Specializes in ED staff.

You know every few years something changes about ACLS. I've been taking it since 1987 too. Most of the changes have been to medications, the order in which we gave them etc. I too can see the importance in the compressions but to compress without as much oxygen as we're used to seems rather dumb. We've all been taught that once you reach adulthood there can never really be such a thing as too much O2. When watching TV shows an they're having a code and someone is in the background counting... 1 1000, 2 1000, 3 1000... I'll comment and say that I've never been to a code where there was a rhythym counted out. If you were arming the ambu bag you squeezed as hard and as often as you could. We wanted there to be a brain for this person to come back to. In the end it seems no matter what we do, how we redo ACLS, the only people who are helped by this process at all are the ones who have an arrythmia and we shock them out of it, send them off to the cathlab where their arteries can be rewired. We feel obligated to do something, even when we know something won't likely help the person who is about to die. All of you with years of experience think back to how many people you have saved with ACLS protocol, people who went back to their normal life without any detriments.
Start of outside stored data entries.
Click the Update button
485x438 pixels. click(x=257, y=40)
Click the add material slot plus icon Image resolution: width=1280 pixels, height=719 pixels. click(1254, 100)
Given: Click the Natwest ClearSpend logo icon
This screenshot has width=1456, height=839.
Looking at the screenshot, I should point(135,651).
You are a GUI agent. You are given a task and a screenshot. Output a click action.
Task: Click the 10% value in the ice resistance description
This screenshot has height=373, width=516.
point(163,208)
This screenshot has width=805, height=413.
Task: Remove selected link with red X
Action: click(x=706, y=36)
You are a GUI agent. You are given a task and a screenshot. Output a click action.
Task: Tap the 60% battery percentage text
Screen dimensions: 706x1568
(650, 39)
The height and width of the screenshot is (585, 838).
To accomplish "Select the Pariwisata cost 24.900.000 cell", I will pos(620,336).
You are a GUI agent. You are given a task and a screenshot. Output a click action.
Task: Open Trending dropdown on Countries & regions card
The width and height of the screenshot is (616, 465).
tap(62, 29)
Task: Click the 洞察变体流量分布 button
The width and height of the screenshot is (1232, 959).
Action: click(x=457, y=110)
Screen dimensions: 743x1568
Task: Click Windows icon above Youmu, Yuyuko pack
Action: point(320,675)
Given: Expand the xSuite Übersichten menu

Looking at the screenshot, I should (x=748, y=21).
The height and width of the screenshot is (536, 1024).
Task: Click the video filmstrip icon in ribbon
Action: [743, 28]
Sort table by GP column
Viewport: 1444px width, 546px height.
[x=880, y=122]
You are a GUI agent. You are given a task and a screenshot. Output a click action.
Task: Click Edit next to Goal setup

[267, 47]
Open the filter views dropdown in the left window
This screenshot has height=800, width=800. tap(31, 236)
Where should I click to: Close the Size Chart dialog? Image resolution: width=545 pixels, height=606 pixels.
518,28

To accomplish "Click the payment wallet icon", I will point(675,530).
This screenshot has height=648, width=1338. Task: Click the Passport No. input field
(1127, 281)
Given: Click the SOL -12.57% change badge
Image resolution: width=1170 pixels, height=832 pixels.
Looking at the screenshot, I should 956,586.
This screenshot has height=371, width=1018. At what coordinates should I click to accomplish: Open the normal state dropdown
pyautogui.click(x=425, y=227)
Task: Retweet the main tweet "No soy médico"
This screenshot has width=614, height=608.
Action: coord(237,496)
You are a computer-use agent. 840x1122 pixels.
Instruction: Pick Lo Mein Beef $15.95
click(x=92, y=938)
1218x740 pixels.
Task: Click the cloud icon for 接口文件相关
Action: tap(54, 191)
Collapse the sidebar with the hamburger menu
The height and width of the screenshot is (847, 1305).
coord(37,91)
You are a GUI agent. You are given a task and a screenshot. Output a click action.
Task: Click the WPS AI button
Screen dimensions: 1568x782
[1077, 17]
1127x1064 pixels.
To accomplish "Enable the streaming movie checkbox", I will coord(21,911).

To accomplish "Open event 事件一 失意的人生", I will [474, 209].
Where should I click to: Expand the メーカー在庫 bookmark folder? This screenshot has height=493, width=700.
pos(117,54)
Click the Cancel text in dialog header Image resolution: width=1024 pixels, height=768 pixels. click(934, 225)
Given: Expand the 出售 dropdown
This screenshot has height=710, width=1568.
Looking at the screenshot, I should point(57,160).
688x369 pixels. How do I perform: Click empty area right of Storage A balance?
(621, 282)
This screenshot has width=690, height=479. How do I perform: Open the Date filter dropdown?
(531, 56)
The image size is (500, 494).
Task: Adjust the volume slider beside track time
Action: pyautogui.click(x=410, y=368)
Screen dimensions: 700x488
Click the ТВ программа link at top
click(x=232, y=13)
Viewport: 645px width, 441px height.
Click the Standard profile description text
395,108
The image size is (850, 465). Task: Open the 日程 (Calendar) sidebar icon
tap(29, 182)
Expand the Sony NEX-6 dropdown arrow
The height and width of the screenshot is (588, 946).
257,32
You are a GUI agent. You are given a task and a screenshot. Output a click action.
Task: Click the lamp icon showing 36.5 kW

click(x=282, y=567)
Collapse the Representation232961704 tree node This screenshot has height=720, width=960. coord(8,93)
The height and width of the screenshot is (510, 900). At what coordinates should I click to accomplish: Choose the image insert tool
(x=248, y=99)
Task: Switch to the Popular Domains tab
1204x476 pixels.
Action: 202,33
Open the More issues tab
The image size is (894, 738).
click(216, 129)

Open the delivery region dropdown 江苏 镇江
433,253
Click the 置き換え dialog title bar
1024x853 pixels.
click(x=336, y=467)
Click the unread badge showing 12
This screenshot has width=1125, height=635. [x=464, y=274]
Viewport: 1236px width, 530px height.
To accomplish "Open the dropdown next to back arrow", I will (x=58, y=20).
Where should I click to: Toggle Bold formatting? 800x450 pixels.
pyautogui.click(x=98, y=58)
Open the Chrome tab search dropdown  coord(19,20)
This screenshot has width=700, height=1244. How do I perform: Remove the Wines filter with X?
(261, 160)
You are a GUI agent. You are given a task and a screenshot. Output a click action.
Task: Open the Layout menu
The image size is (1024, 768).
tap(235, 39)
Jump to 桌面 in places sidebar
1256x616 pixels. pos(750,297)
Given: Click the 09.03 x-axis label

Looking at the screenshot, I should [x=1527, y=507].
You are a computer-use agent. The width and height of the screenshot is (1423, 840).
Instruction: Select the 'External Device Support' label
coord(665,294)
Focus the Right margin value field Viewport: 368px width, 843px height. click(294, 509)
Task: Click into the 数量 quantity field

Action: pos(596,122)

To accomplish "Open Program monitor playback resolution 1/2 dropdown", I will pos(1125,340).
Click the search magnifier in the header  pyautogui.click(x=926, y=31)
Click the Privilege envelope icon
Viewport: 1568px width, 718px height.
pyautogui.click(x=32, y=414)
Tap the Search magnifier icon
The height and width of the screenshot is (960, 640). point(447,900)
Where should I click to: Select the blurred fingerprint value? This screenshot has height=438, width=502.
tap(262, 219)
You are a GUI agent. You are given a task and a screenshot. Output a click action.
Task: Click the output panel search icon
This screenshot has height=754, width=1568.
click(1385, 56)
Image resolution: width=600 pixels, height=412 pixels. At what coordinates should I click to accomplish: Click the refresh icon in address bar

How many patients can you call a "save" If you're like me, not many. The patients I tend to remember that coded are the ones who died and it was such a shame that they died. The one that stand out the most is a 26 year old who'd had a baby a few days before. How do you tella young husband that his newborn son has no mother? Luckily, I am "just a nurse" and so don't have to tell people terrible news like that (most of the time). Perhaps th new protocols will help, more likely they won't. more likely what will help is the number of AED's in places where they didn't use to be and the fact that anyone can use them now.

Specializes in Advanced Practice, surgery.

The guidelines are reviewed and revised every 5 years to allow for progress in medicine and intergration of any new research that has been done.

At the end of the day I am not sure they have been dumbed down, I have said in previous posts that there is very little within resuscitation that we know and have good evidence to prove that it works. What we do know is that compressions work and defibrillation works the rest is just best guesses.

The best resuscitations are those that you don't have to think about and one way to achieve this is by simplyfying the guidelines.

Personally I don't think that this is a bad thing, the simpler the better.

Specializes in Critical Care.
amen on that one. Personally, I've never witnessed a successful code. :down:

Six years in the ER and you've never witnessed a successful code?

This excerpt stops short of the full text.